Depuis 1991, un réseau d’épidémio-surveillance de vétérinaires et d’inspecteurs des abattoirs passe au crible tous les animaux présentant des signes nerveux, examine les animaux abattus pour troubles nerveux ou présentant ces troubles à l’entrée à l’abattoir. Tous les animaux de plus de 24 mois sont soumis à un test de dépistage de l’ESB. L’Europe a également adopté un programme de surveillance active de tous les animaux suspects de plus de deux ans entre 2000 et 2003.

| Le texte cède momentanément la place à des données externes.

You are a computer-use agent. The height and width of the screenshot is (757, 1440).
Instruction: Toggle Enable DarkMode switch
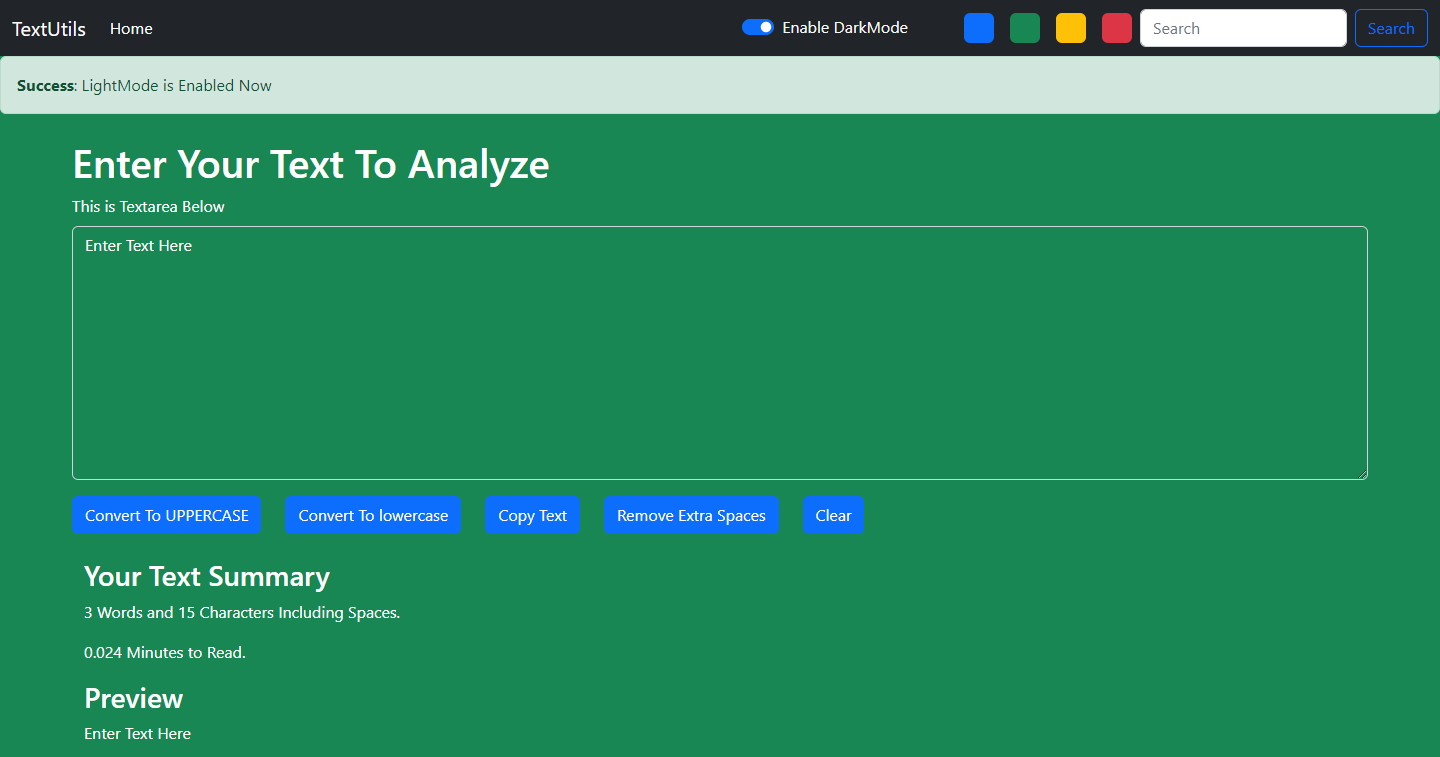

Un bilan beaucoup moins dramatique qu’on le craignait
Au printemps 2007, on recensait au total 159 victimes du variant de la maladie de Creutzfeldt-Jakob. En France, six personnes sont décédées de cette maladie en 2006, autant en 2005. Soit une vingtaine au total depuis 1996 (chiffres de l’Institut de Veille Sanitaire). Si des cas de variant de Creutzfeldt-Jacob émergent encore aujourd’hui, c’est en raison d’une longue incubation chez l’Homme (15 ans et plus) et donc d’une contamination très ancienne. Certains scientifiques estiment que l’on est proche d’avoir éradiqué l’ESB dans les pays les plus avancés en matière de prévention. Dès lors, la possible réintroduction des farines animales, source importante de protéines animales, redevient d’actualité, d’autant plus qu’il est possible de les sécuriser, estiment les spécialistes.